I want to extract text from a pdf file using smalot/pdfparser,but i've got empty result on some file. the pdf file without password and open normally using chrome. I've tried another pdf file working fine.
this is my code
$parser = new \Smalot\PdfParser\Parser(); // Parse pdf file using Parser library
$pdf = $parser->parseFile($file);
$metaData = $pdf->getDetails();
print_r($metaData);
$pages = $pdf->getPages();
foreach ($pages as $page) {
$text = $page->getText();
echo "<div>".$text."</div>";
}
echo $file;
the result just
Array
Array
(
[Producer] => cairo 1.17.4 (https://cairographics.org
[Pages] => 1
)
<div></div>D:\web\D\public\pdf_po/123.pdf
can anyone explain my problem? this is my pdf file : www.mediafire.com/file/azb7yddqo2ry55j/123.pdf/file
PDFtoText
Should give you the best results since there are no table divisions in a PDF text:
So when that text layout is reversed into Word.txt or as suitable for any other Text Processor you can simply draw the tables or divisions around the text.

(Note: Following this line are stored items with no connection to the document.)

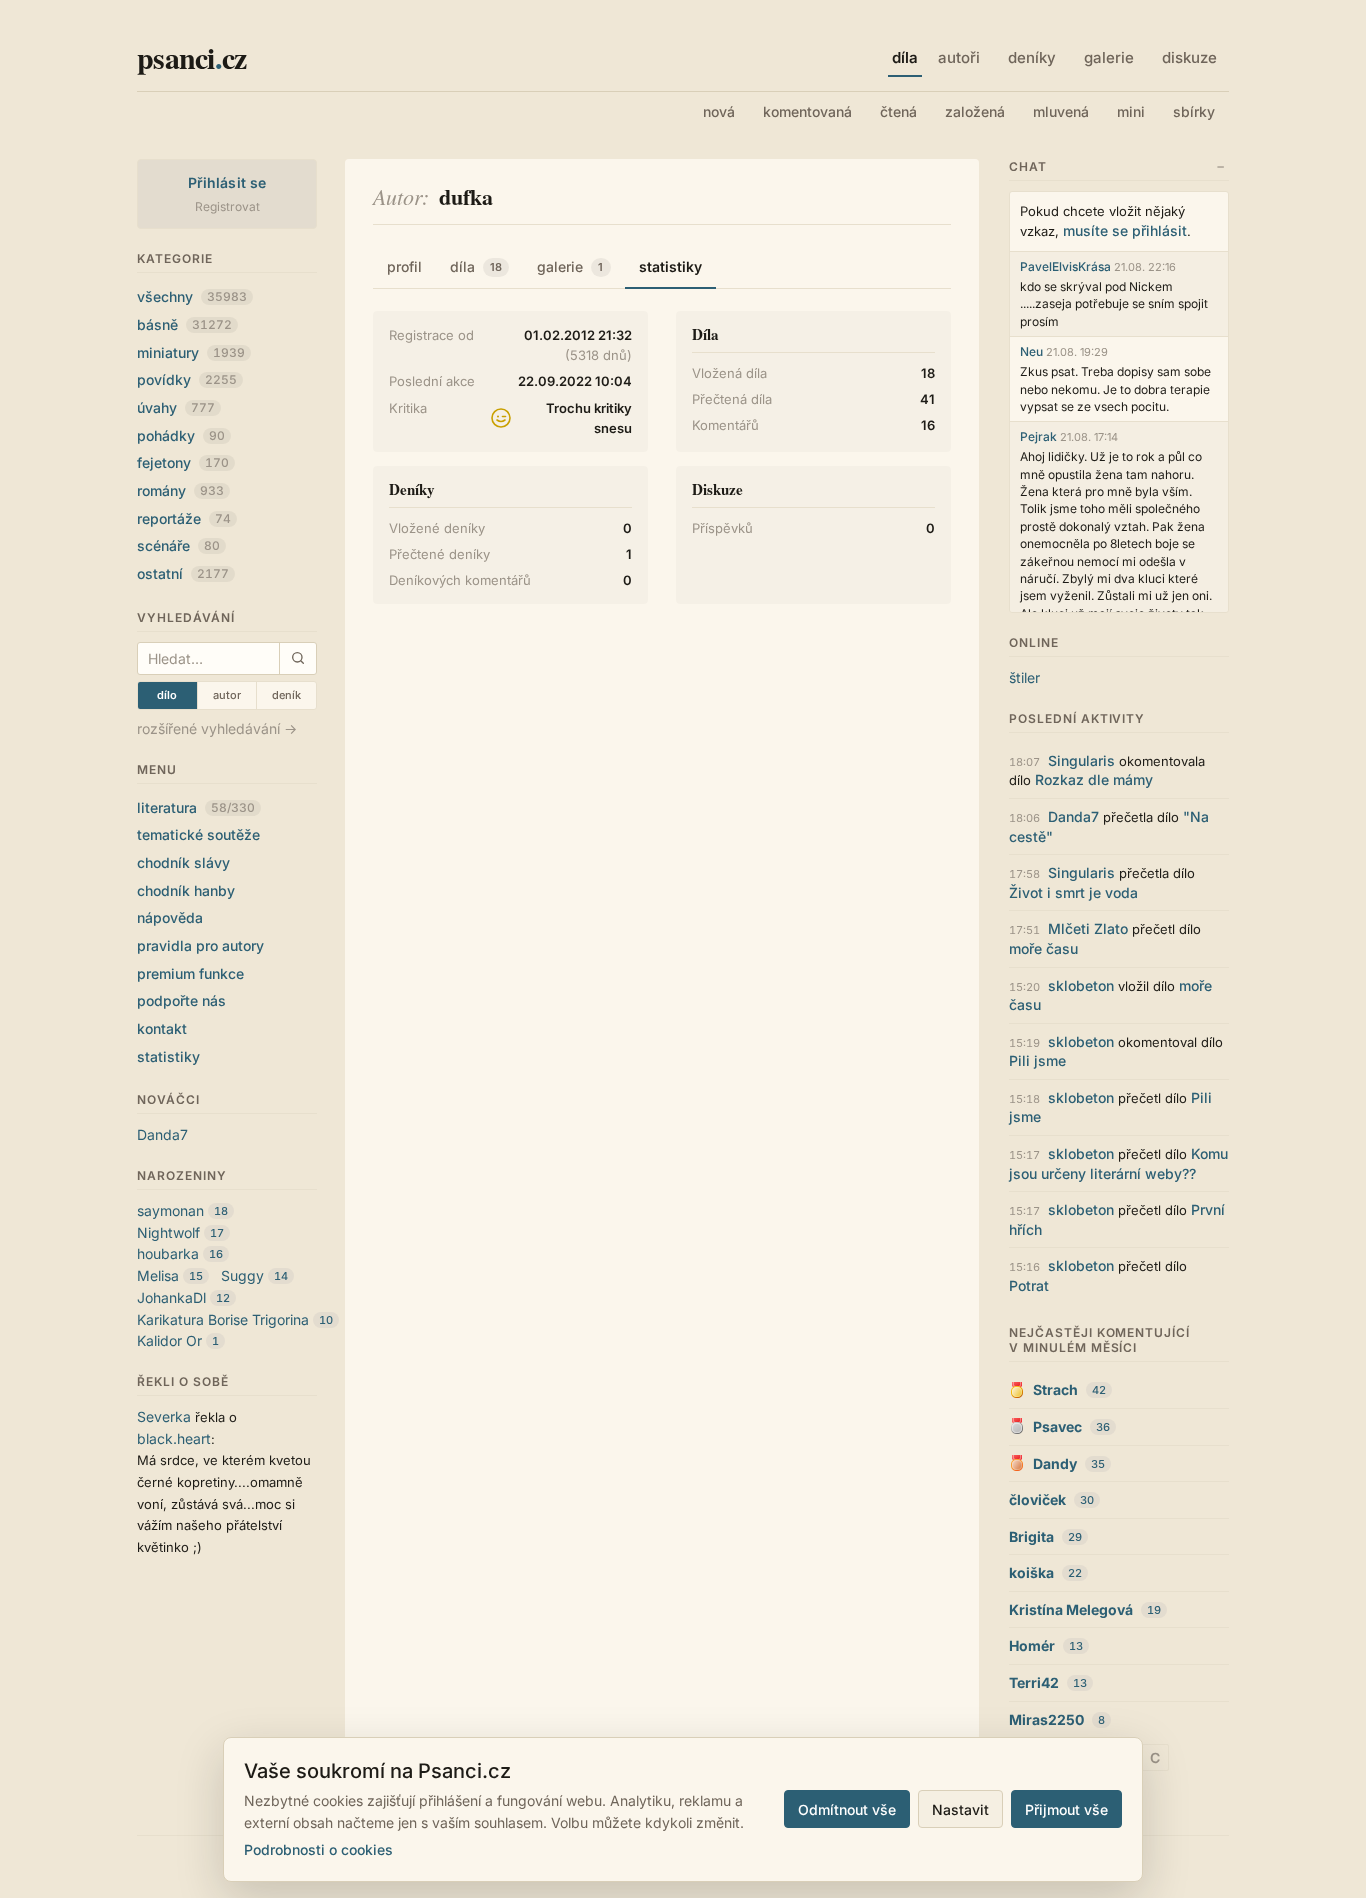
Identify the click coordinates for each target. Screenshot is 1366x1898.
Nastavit (960, 1809)
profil (404, 266)
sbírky (1194, 111)
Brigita (1031, 1536)
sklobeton (1081, 985)
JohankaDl (171, 1297)
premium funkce (190, 973)
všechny (192, 296)
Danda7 (162, 1134)
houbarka (168, 1253)
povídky (187, 379)
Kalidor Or (169, 1340)
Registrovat (227, 206)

The alternative is import into Excel or any other "Spreadsheet" program.
Then it's easier to cut and paste real tabular data, or use it any other way. The primary trick is ensuring you extract exactly the gridlike way it is stored in a PDF and the closest to that is reprinting the text file via PDFtoText (there are many versions so find one that suits your needs).